In my early adulthood I often chose to buy at places that advertised low monthly payments rather than paying attention to the long term, again it was because it was the behavior modeled to me and it wasn’t until I was exposed to anything else that I realized there were other options.

I share this because over the years especially in my lines of work  when I did direct service human services work, I would encounter folks who didn’t get why po folks made the choices they did, why go to rent a center and be overcharged when  in a few months you could save and own a TV outright? Well as someone who has been in various places economically, I understand all too well the focus on short term fulfillment over waiting. Being poor sucks plain and simple. Life is hard when you are poor and sometimes the need for some sort of frivolity is what keeps you sane even when its not in your best interest. I suspect this is one of the reasons for addiction issues being high in areas of scarcity, folks wanting an escape and often cheap booze, drugs or cigarettes provides that momentary relief. Or some choose to have tv’s and gaming systems to keep them sane.

Yet what about folks who are no longer poor yet still engage in poor folk behavior? Honestly and I say this as a parent, I think the way we are raised impactsus more than most of us would like to say. For me having kids over the years has brought back a lot of the memories of scarcity. One of the worst memories I have is of being 10 and taking ballet lessons which by some miracle we got for free, yet at recital time my folks didn’t have the money for the outfit so Moms rigged something up courtesy of the thrift shop, as you can guess I was laughed at. Its those memories that for many years drove me to overspend in regards to my son’s needs and making sure he would never be the laughingstock. Its those memories that for years drove my desire for designer purses. It was my way of saying I am just as good as so and so.

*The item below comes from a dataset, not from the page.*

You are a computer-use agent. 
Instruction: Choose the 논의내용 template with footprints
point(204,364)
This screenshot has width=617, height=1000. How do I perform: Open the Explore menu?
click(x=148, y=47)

Thankfully I have dealt with those demons for the most part but they still rear their ugly heads from time to time though just last month, they resurfaced when mini me was interviewed for a swanky Montessori preschool. So I know they still exist its just that I am in a place where I have learned to identify them and work on them.

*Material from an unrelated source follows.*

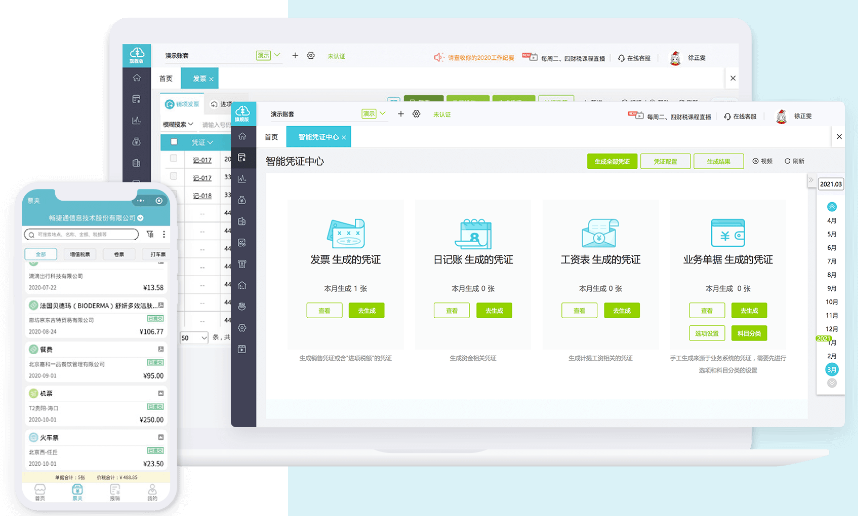The width and height of the screenshot is (858, 516).
Task: Check the box for the first 记-017 row
Action: (174, 160)
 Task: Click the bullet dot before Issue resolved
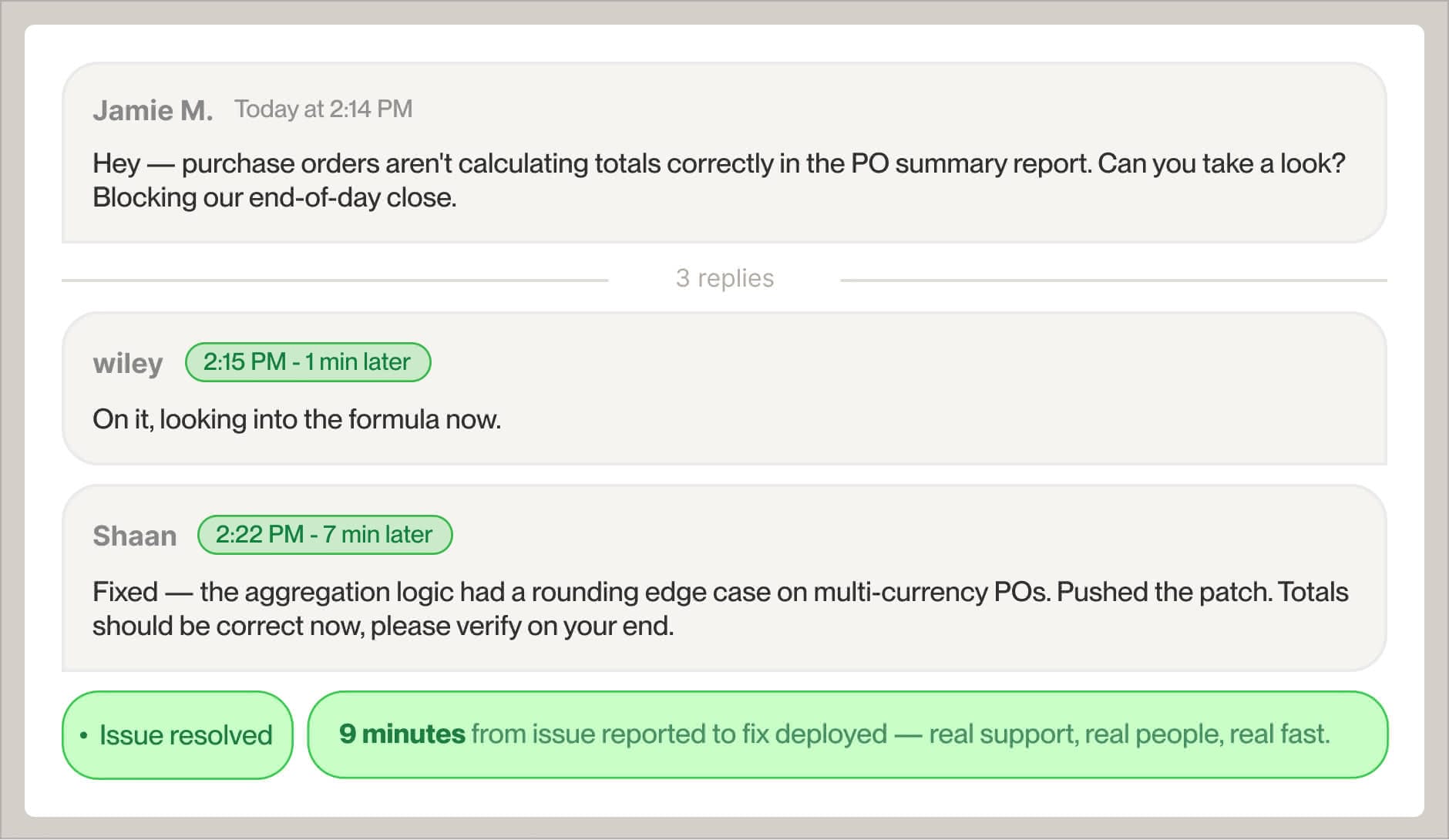tap(83, 735)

Frankly I think financial education should be taught in high school, seriously how many folks don’t know how to properly balance a checkbook? I have friends who grew up with abundance who regularly bounce checks because they don’t keep track of things. The difference between them and a poor person is that my friends have access to resources and can transfer money from a savings account, wait till payday or get a loan from the parents. Options that folks on the edge don’t have.  In the ideal world, parents would teach their kids these things and I know I do, along with other fundamentals like cooking and taking care of oneself. I didn’t learn domestic skills at home since my folks wanted me to aspire to higher places yet when I found myself at 18 and married, it was a hard lesson to learn. I also suspect that if more folks actually knew how to cook from scratch at an elementary level we would all be better off health-wise. 

Poverty does not stop just because one stops residing there physically, the lessons that are often modeled for a child growing up poor still live within you even when you become a college educated professional. By the same token my observations of folks who grew up with privilege regardless of race, even if they hit hard times the lessons that were modeled to them still reside in them. Our upbringing impacts us more than we realize which is why for those of us raising kids, we must be mindful of the lessons we model for our kids.